WHAT IS NEEDED: Keep every line of the data below that has the string "agent" and present those lines.

══════════

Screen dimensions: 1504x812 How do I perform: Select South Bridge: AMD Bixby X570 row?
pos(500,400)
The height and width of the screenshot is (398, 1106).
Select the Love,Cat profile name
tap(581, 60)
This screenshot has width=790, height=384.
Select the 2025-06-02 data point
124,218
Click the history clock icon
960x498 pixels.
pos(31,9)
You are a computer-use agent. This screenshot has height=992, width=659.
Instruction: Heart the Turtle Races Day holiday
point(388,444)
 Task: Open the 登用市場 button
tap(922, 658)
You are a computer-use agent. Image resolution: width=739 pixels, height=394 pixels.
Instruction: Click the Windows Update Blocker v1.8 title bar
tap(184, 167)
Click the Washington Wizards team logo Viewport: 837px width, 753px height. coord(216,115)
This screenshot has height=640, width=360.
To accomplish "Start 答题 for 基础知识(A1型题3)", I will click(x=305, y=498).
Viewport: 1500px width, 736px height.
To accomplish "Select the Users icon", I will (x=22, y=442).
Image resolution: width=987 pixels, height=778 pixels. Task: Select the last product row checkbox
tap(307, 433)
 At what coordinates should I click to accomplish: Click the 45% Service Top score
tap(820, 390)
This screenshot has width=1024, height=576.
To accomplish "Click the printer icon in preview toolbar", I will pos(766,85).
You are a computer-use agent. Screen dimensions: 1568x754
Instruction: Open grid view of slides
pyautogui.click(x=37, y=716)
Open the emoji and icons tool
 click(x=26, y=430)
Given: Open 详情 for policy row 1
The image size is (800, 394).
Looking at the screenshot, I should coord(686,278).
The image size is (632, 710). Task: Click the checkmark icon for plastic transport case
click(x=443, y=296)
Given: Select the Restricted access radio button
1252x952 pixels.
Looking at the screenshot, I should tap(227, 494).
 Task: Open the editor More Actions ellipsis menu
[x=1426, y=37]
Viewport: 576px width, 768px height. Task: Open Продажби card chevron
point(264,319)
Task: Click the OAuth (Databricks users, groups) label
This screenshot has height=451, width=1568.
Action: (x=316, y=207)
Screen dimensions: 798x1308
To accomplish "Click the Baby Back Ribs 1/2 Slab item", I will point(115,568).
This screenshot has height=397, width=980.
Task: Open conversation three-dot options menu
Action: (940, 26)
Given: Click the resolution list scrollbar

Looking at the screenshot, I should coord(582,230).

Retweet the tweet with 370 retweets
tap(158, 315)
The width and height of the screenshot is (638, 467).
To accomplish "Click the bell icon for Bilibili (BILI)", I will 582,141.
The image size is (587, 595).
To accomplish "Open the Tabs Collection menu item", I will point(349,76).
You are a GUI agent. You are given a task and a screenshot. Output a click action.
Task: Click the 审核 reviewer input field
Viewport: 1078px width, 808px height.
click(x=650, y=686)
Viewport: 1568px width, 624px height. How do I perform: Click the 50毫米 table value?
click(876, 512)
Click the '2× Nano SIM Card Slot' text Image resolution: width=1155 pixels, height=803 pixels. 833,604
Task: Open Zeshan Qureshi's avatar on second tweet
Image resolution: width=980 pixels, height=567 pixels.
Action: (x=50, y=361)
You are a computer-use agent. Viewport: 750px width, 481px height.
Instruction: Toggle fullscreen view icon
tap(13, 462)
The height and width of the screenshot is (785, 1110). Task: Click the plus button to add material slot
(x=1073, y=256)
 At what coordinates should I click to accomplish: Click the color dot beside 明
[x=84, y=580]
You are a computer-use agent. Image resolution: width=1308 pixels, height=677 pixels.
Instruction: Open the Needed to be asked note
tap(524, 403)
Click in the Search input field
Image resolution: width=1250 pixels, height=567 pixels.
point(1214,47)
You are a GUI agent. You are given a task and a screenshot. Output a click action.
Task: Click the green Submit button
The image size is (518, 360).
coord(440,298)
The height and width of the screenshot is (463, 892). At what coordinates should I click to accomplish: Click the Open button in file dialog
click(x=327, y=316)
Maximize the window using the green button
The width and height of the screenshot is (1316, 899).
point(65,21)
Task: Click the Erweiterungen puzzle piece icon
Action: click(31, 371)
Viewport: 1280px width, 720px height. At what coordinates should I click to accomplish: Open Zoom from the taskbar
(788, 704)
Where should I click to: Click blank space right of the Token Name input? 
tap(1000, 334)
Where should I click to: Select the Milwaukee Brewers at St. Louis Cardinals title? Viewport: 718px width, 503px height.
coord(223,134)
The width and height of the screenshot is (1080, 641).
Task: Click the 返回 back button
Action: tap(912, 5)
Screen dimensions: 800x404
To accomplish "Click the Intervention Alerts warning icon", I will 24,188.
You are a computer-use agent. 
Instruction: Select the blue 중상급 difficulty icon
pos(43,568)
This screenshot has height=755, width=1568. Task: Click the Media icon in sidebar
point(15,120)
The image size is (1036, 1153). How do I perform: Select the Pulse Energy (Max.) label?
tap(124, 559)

══════════

RESPONSE AREA:
You are a computer-use agent. This screenshot has height=992, width=659.
You are a computer-use agent. Image resolution: width=739 pixels, height=394 pixels.
You are a computer-use agent. Screen dimensions: 1568x754
You are a GUI agent. You are given a task and a screenshot. Output a click action.
You are a computer-use agent. Viewport: 750px width, 481px height.
You are a computer-use agent. Image resolution: width=1308 pixels, height=677 pixels.
You are a GUI agent. You are given a task and a screenshot. Output a click action.
You are a computer-use agent. 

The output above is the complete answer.